▸ Dataset content
══════
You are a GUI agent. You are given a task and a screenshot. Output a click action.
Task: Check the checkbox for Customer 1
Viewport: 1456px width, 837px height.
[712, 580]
══════
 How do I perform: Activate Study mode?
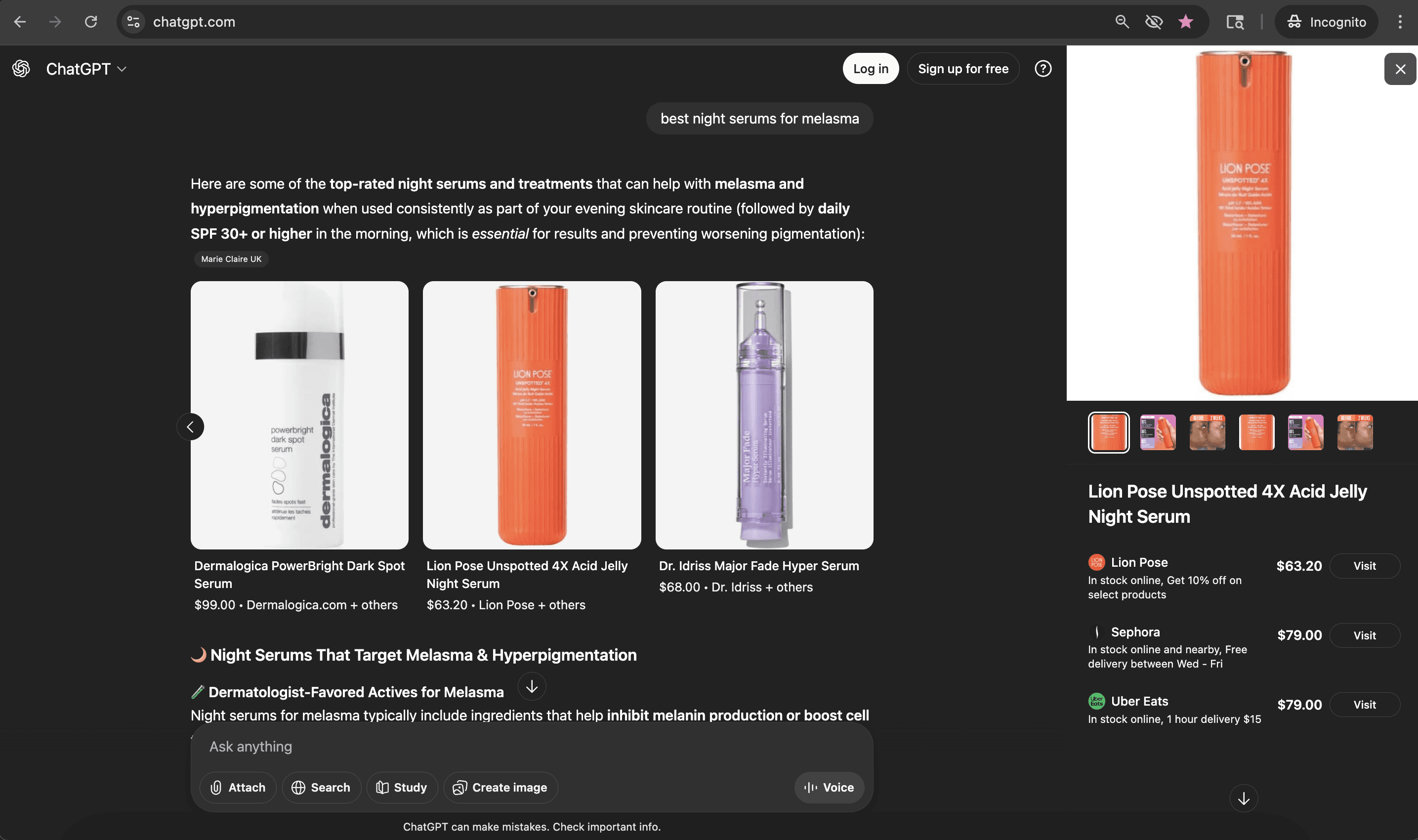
══════
▸ Short task
Return every line from the material above that contains the word "checkbox".

▸ Answer in full
Task: Check the checkbox for Customer 1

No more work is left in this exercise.